When you're starting a project, you have to have passion for the vehicle. It's similar to meeting and dating someone new. If there's no chemistry, what's the point in pretending? Robert Wallace of Cleveland, North Carolina, found an old farm truck that was on the fast track to a salvage yard. But, there was just something about it that drew him in, chemistry. Sure, he paid little, but the truck he desired was a late-'60s Chevy C10.
Not long after Robert bartered for the rusty Stepside, he dismantled the body panels from the foundation. He replaced the front subframe with a '76 Chevy 1/2-ton with disc brakes, Belltech 2-inch drop springs, Belltech 3-inch drop spindles, and Speedway short shocks. Then, he narrowed the rear framerails, using 2x6-inch box tubing, to make way for the 21.5-inch-wide tires. Holding the rims and tires in place is a coilover and ladder bar rear suspension setup that holds the shortened Ford 9-inch rearend, stuffed with 4.56 Richmond gears. To finish off the chassis, Robert secured the steering system, steering column, and brake system from a '76 Chevy, as well.

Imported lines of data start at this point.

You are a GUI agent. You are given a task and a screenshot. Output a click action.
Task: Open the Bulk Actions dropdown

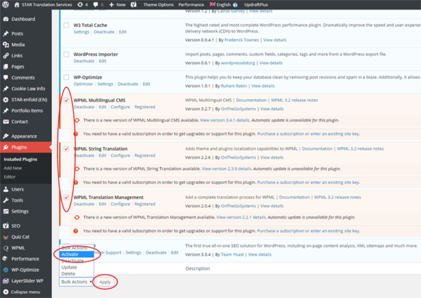point(77,281)
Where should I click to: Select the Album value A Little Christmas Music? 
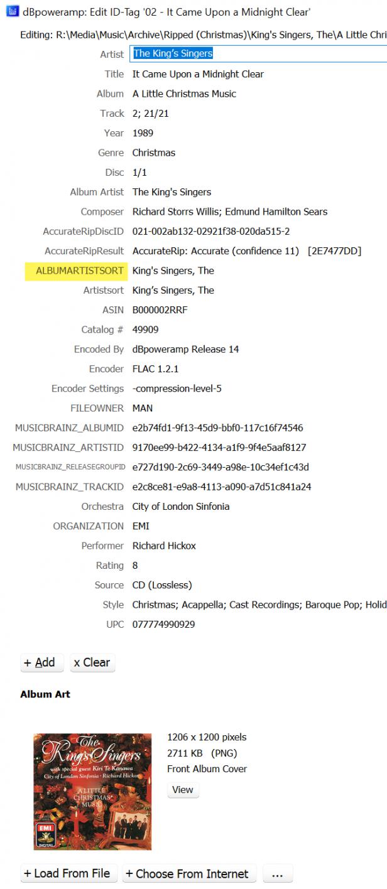coord(184,94)
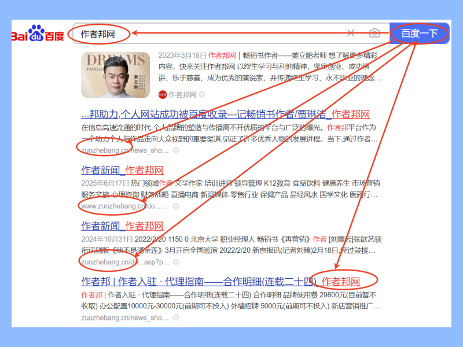Viewport: 463px width, 347px height.
Task: Open the 作者新闻 result dated 2025年6月17日
Action: [122, 170]
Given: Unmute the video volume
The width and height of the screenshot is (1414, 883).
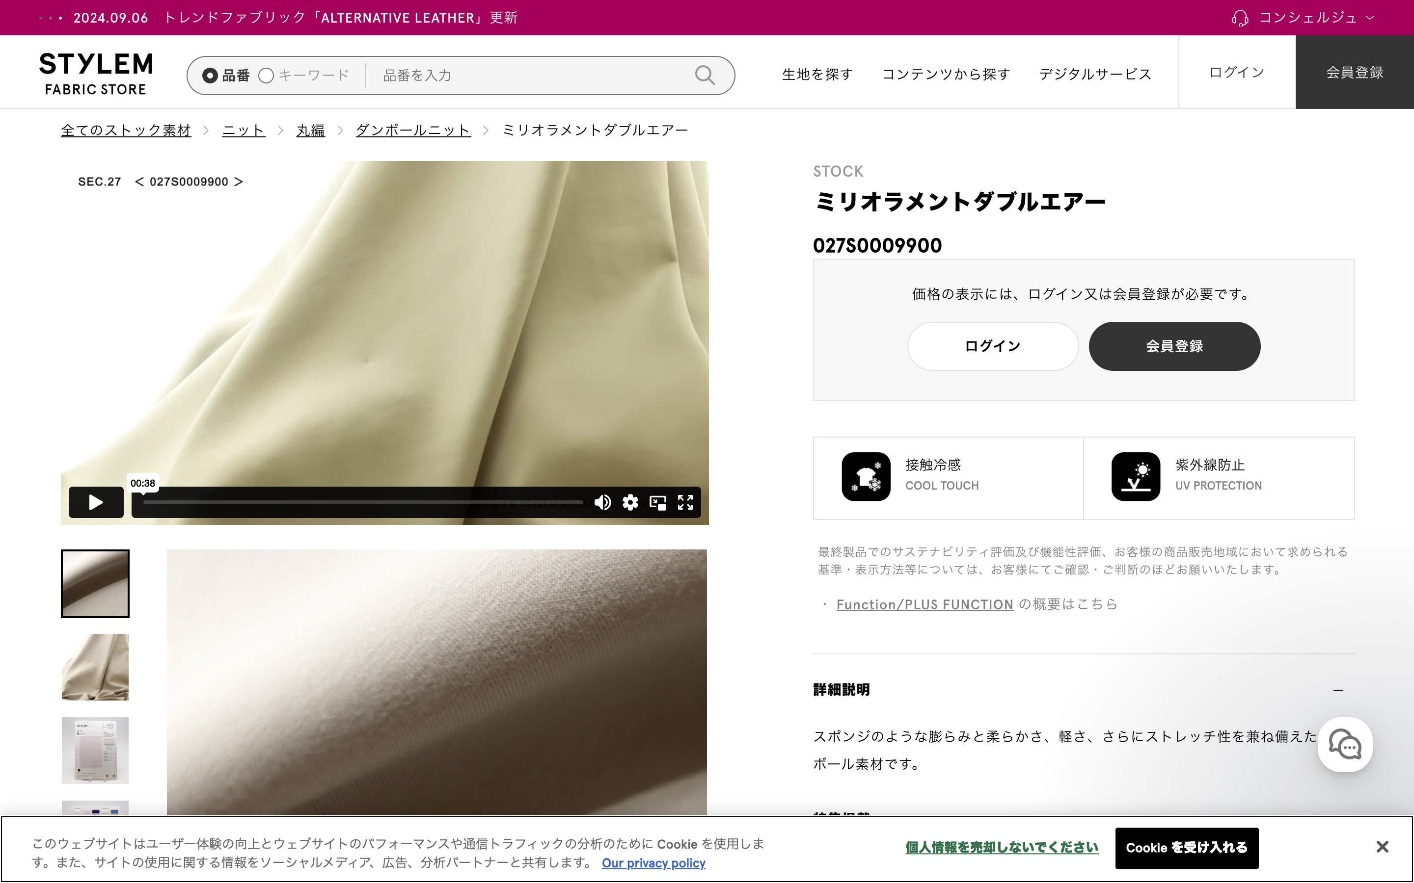Looking at the screenshot, I should click(602, 502).
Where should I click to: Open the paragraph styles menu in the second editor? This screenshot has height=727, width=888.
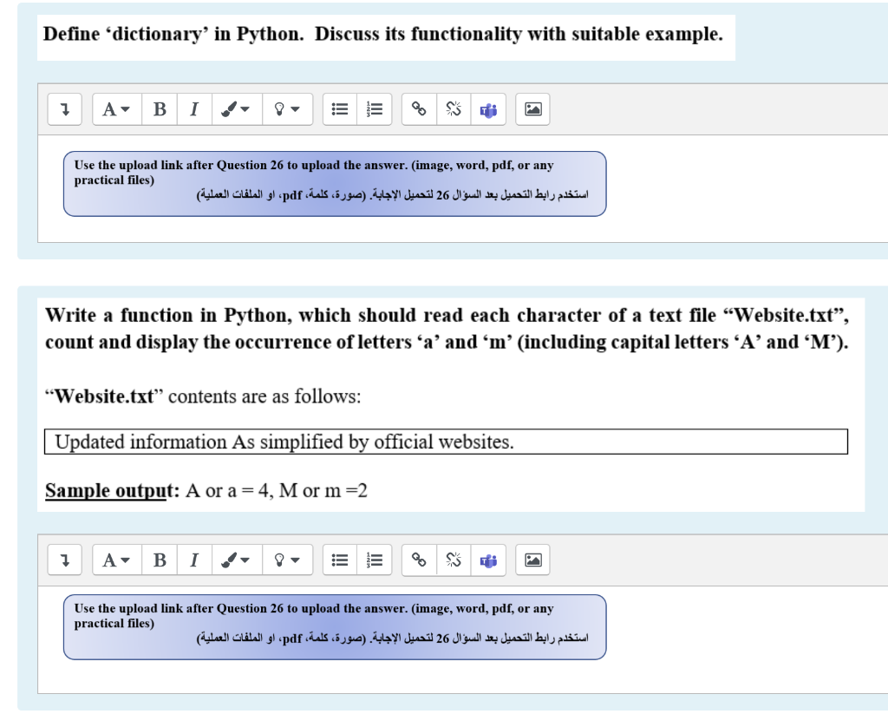pyautogui.click(x=116, y=560)
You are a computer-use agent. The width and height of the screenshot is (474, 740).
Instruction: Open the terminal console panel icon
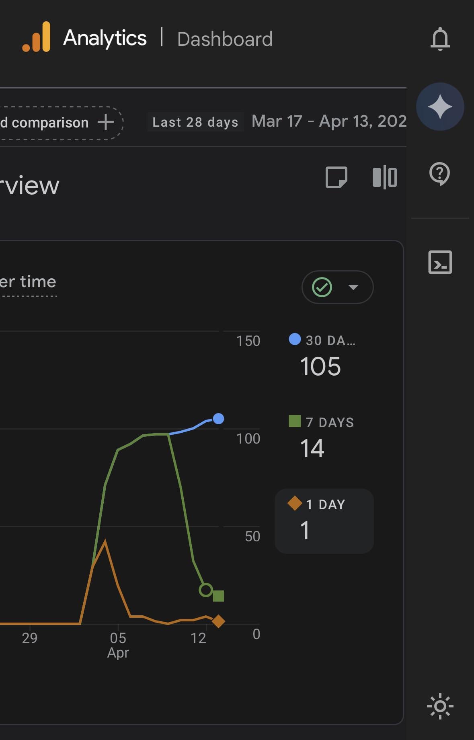point(440,262)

Moving on to the motor, Robert realized he had no interest in renewing the straight-six powerplant, so he picked up a 350 small-block and started by punching it out 0.030 over. Then, he packed it full with all sorts of goodies, such as Crane solid lifters, rockers, and a two-grind bumpstick. But, the fun doesn't stop there, because he also added forged rods and pistons, with the whole package fired off by MSD. With a solid foundation, it was time to bolt on the Dyers polished-aluminum intake manifold, with a polished-to-perfection Dyers 6-71 blower being fed by a pair of 750-cfm double-pumper carbs. Robert backed the engine with an '85 700-R4, which he optimized with a TCI 3,000-stall converter and trans cooler, controlled by a Hurst shifter.
As the title implies, this truck was a farm truck, so the C10's exterior needed massive help. Robert opted to haul the body panels and chassis to Dean Custom Paint and Body for some down and dirty bodywork. Hours passed by, as the crew meticulously massaged away the rusty sheetmetal, while welding and smoothing patch panels wherever necessary. They frenched the stereo antenna, molded in a roll pan, and cleaned up the tailgate. With his metal craft complete, Dean grabbed a can of Sea Green that he skillfully applied over a Chroma basecoat. Once the paint had cured, Robert installed the polished aluminum floor and stainless steel bed-strip kit. Then, they wired the pickup with a Painless wiring harness.
Now that Robert had a running pickup, he took the truck over to One Stop Custom Shop for an impressive interior. The crew replaced the vinyl dashpad with leather dyed tan. They trimmed the electric bucket seats in tan leather, as well as the door panels and headliner. In addition, tan wool carpet was used to cover the cab floor, and an '87 Camaro center console was used to house the multiple gauges and Hurst shifter.
Apart from enhancing comfort in the interior with the planned addition of an air-conditioning system, Robert's C10 took three years to build. If you happen to see Robert cruising around town, be sure to wave and enjoy the low, eye-grabbing appearance of his C10. But, don't ask him to race, unless you want to hear the truck scream or to get a better look at those taillights.